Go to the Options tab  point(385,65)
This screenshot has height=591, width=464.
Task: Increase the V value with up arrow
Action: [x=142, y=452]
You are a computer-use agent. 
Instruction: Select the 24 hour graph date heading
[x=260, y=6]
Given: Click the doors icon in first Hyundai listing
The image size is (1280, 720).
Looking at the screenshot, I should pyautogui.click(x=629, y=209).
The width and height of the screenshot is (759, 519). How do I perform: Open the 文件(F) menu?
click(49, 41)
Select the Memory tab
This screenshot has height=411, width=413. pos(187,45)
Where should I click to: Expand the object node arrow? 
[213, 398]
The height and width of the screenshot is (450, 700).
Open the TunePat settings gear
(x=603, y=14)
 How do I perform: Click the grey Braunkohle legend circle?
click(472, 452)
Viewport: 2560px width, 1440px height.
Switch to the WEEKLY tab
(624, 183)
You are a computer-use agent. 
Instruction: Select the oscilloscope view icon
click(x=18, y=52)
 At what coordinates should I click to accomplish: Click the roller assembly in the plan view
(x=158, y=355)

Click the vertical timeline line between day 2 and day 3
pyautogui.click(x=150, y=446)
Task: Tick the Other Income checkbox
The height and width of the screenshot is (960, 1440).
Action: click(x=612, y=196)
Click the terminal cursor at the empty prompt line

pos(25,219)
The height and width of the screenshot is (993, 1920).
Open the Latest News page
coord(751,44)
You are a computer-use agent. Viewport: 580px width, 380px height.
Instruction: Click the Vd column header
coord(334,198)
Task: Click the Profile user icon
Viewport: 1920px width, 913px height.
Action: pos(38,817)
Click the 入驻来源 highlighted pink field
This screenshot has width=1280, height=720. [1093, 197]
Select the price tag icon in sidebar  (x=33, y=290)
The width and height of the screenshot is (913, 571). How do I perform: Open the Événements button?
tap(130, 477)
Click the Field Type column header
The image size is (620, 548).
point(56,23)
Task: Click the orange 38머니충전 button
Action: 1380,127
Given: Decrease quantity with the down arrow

▸ **Objective**: Rewrite the lines starting with the line containing "Click the 入驻来源 highlighted pink field" and continuing through the end of the records, changing "Field Type" to "Field Name" and leaving everything else as it is.

▸ **Answer in full**:
Click the 入驻来源 highlighted pink field
This screenshot has width=1280, height=720. [1093, 197]
Select the price tag icon in sidebar  (x=33, y=290)
The width and height of the screenshot is (913, 571). How do I perform: Open the Événements button?
tap(130, 477)
Click the Field Name column header
The image size is (620, 548).
point(56,23)
Task: Click the orange 38머니충전 button
Action: 1380,127
Given: Decrease quantity with the down arrow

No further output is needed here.